John Huston’s career had been in both the commercial and critical doldrums for years when he made Fat City in 1972. It was a surprise commercial hit and critics loved it. It put Huston back on top. Three years later Huston would make the best movie of his career, The Man Who Would Be King (1975).
Fat City is 1970s bleakness at its bleakest. This is nihilism without a trace of hope. The only movie of this period that can match it for bleakness is They Shoot Horses, Don’t They? but in that film the characters are driven to despair by economic desperation. It is set at the worst point of the Depression.
But Fat City is set in 1972. The 70s economic crisis was grim but it didn’t start until the Oil Crisis of late 1973. In 1972 the economy was going fine. If you were a loser in 1972 you couldn’t blame the economy. The characters in this movie are all losers and it’s all their own work.
The setting is Stockton, California. Huston and his cinematographer Conrad Hall make it look like an annexe of Hell. Everything is decaying, squalid, depressing and ugly.
Billy Tully (Stacy Keach) is a washed-out prizefighter. He was never much good but now at 30 he’s trying to make a comeback. In a gym he spars with 18-year-old Ernie Munger (Jeff Bridges). Billy thinks the kid has promise. He introduces him to his manager, Ruben Luna (Nicholas Colasanto). Ernie is on his way.
But he isn’t really. He’s on his way in the world of third-rate semi-pro boxing. In this world if you win you still lose. Billy never even had a sniff at a title fight. He would always have remained in the sleazy desperate lower echelons of the fight game. He made some money for a while until he got so badly pummelled in a fight that he lost his mojo. If he makes a comeback he’ll be fighting for pitifully small purses in fleapit stadiums until inevitably he’ll get pummelled again and will end as another punch-drunk wreck. He just isn’t smart enough to avoid such a fate.
Ernie has some talent, but not enough. Not enough to get him anywhere near a championship fight. At best he will eke out a living until eventually he gets his brain turned to mush, just like all the other failed fighters. Ernie is also not smart enough to avoid such a fate.
And while Billy looks up to Ruben it’s an illusion.

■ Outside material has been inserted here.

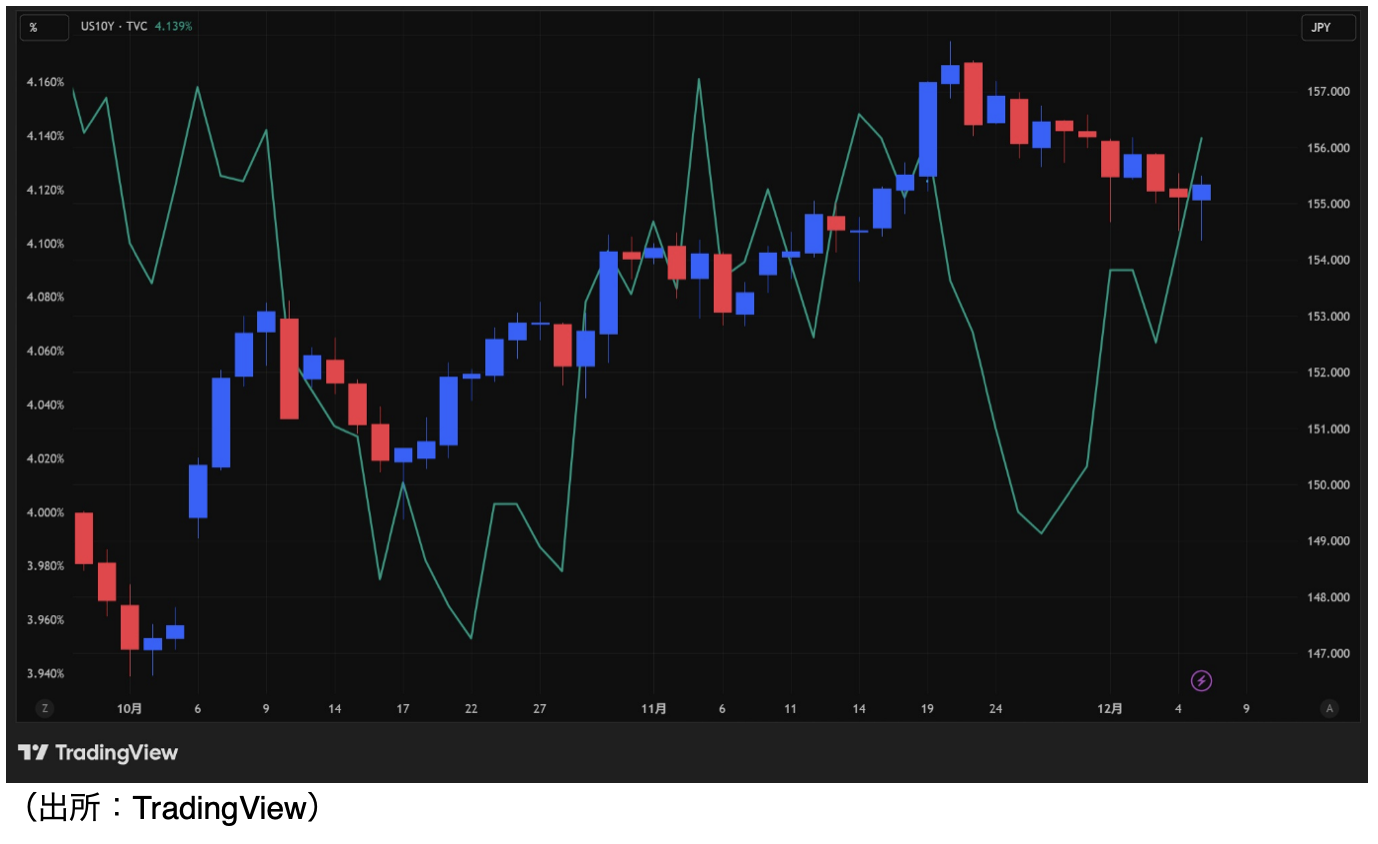Image resolution: width=1378 pixels, height=844 pixels.
Task: Click the date 27 on time axis
Action: tap(539, 709)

Ruben is the third-rate manager of a string of third-rate boxers. Ruben doesn’t have the training skills or the business acumen to develop anything but third-rate fighters. Ruben is a loser as well.
Billy drifts into a relationship with Oma (Susan Tyrrell), a broken-down self-pitying drunk. She has had three marriages. They all failed. It has never occurred to Oma that this might have been her fault. It has never occurred to Oma that anything has ever been her fault.
When we first see Oma we assume she’s around 40. But Susan Tyrrell was 26 at the time and I suspect Huston deliberately chose a young actress. If you look closely at Oma you can see that she isn’t 40, she’s a young woman who has let herself go to an extraordinary degree. Oma is the last woman in the world that Billy should get mixed up with, and Billy is last man in the world that Oma should become involved with. We know that the relationship will just make things worse for both of them but they’re both incapable of making good decisions.
Meanwhile Ernie has met Faye (Candy Clark). Very soon she has trapped him into marriage by deliberately becoming pregnant. She thinks it’s a clever move but they’re both too young and irresponsible for marriage and Ernie is in no financial position to support a wife and child. We know that the marriage will ruin both their lives, but they’re too dumb to know any better.
For me the weakness of this movie is that I found it difficult to care about people so determined to remain losers. They’re too dumb and too self-pitying to care about. But maybe that’s just me.
The performances are all effective.
There are two major boxing scenes and Huston does some clever misdirection in each of them. In one there’s some obvious foreshadowing but it doesn’t play out quite as he’s led us to believe it will. In the other we’re led to expect a particular result because that’s the way other boxing movies would play it but Huston pulls the rug from under us.
The ending is interesting. I saw it one way, others see it another way.
I didn’t exactly enjoy this movie but if you’re prepared to join Huston in a deep dive into despair and misery you can admire the skill with which he conducts us on that dive. Recommended, assuming you enjoy watching awful things happen to hopeless people.